▶ [What to do]: Everything in the entries is to be written out exactly, except for the pictures.
########
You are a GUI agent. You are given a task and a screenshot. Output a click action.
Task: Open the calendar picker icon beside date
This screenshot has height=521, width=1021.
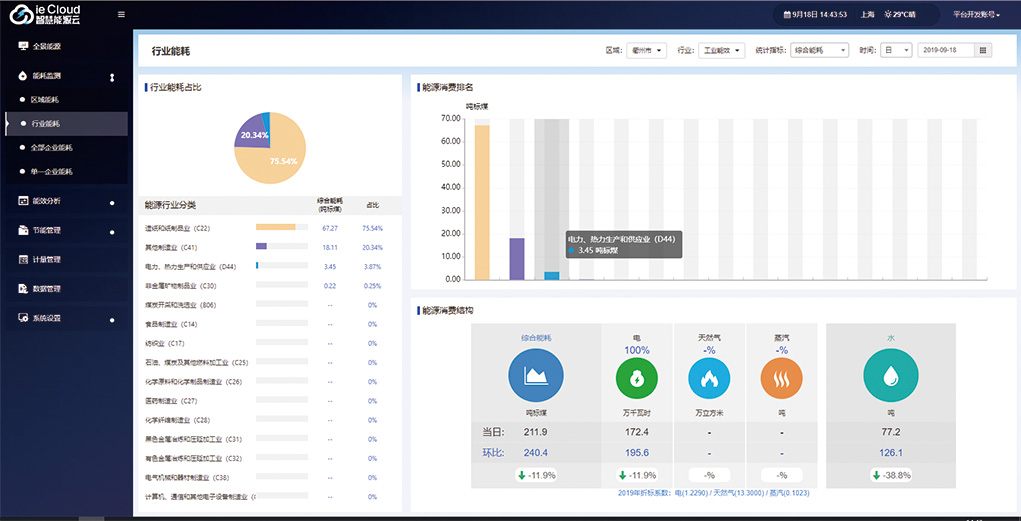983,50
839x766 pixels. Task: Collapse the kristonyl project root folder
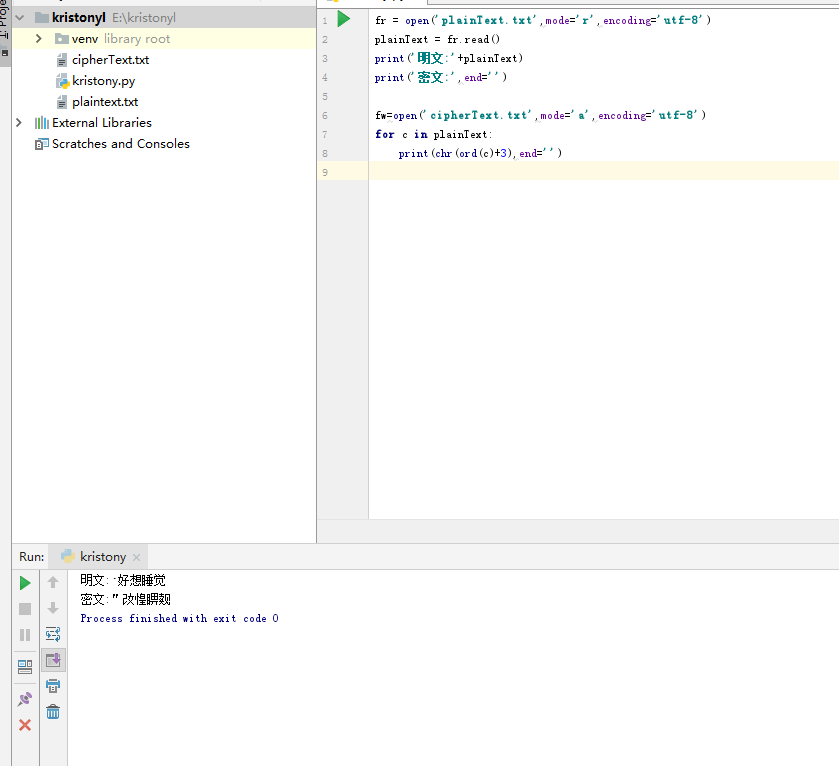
########
▶ [Solution for this exercise]:
You are a GUI agent. You are given a task and a screenshot. Output a click action.
Task: Open the calendar picker icon beside date
This screenshot has height=521, width=1021.
983,50
839x766 pixels. Task: Collapse the kristonyl project root folder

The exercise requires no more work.